Homework #6


1.  Construct a pushdown automata for strings over {a,b} with
exactly twice as many "a"s as "b"s.

   Solution:

   This machine is similar to the one given in the textbook to accept strings
   over {a,b} with exactly as many "a"s as "b".  In this case, for each a we
   push an A or pop a B, depending on what is on the top of the stack.
   For each b we push BB or pop AA, depending on what is on the top of the
   stack.  Because we cannot pop AA in one move, we pop A and change state.
   In this new state, we an A is on the top of the stack we can pop the A
   without processing any input and move back to the old state.

   M = ({s, p, q, f}, {a, b}, {A,B,C}, delta, s, {f})

   delta(s, e, e) = (s, C)
   delta(a, b, C) = (a, BBC)	delta(a, b, B) = (a, BBB)
   delta(a, a, C) = (a, AC)	delta(a, a, B) = (a, e)
   delta(a, a, A) = (a, AA)	delta(a, b, A) = (b, e)
   delta(a, e, C) = (f, e)
   delta(b, b, C) = (b, BBC)	delta(b, b, B) = (b, BBB)
   delta(b, a, C) = (b, AC)	delta(b, a, B) = (b, e)
   delta(b, e, A) = (a, e)


2.  Construct a PDA for the language {a^i b^j:  i neq j}

    Solution:

    M = ({q0, q1, q2, q3}, {a,b}, {A,B}, delta, q0, {q2, q3})

    delta(q0, a, e) = (q0, A)	delta(q0, a, A) = (q0, AA)
    delta(q0, b, e) = (q1, B)	delta(q0, b, A) = (q1, e)
    delta(q1, b, A) = (q1, e)	delta(q1, b, e) = (q2, e)
    delta(q1, e, A) = (q3, e)	delta(q2, b, e) = (q2, e)


3.  Use the procedure outlined in class to generate a PDA from a CFG to
generate a PDA for the CFG G below.  Trace the operation of the PDA on the
input string (()()).

    G = ({S, (, )}, {(, )}, R, S)
    R = {S -> e,
	 S -> SS,
	 S -> (S)}

    Solution:

       M = ({p,q}, {(,)}, {S, (, )}, Delta, p, {q})
       Delta(p,e,e) = (q,S)
       Delta(q,e,S) = (q,e)
       Delta(q,e,S) = (q,SS)
       Delta(q,e,S) = (q,(S))
       Delta(q,(,() = (q,e)
       Delta(q,),)) = (q,e)

       (p, (()()), e) |- (q, (()()), S) |- (q, (()()), (S)) |-
	  (q, ()()), S)) |- (q, ()()), SS)) |- (q, ()()), (S)S)) |-
	  (q, )()), S)S)) |- (q, )()), )S)) |- (q, ()), S)) |- (q, ()), (S))) |-
	  (q, )), S))) |- (q, )), ))) |- (q, ), )) |- (q, e, e)



4.  Convert grammar G into an equivalent Chomsky Normal Form grammar.

    G = (V, Sigma, R, E)
    V =     {+, *, (, ), id, T, F, E}
    Sigma = {+, *, (, ), id}
    R =     {E -> E + T | T
	     T -> T * F | F
	     F -> ( E ) | id

    Solution:

       * There are no e-productions.

       * There are 2 unit productions:
	 E -> T
	 T -> F

	 After replacement grammar is

	 E -> E + T | T * F | ( E ) | id
	 T -> T * F | ( E ) | id
	 F -> ( E ) | id

      * There are no useless symbols.

| Given records |
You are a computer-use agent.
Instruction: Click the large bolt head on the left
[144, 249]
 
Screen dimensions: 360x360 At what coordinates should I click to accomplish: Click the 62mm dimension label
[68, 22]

| Problem statement |
Reproduce the stretch of the homework solutions from "delta(a, b, C)" through "delta(a, e, C) = (f, e)".

| Solution |
delta(a, b, C) = (a, BBC)	delta(a, b, B) = (a, BBB)
   delta(a, a, C) = (a, AC)	delta(a, a, B) = (a, e)
   delta(a, a, A) = (a, AA)	delta(a, b, A) = (b, e)
   delta(a, e, C) = (f, e)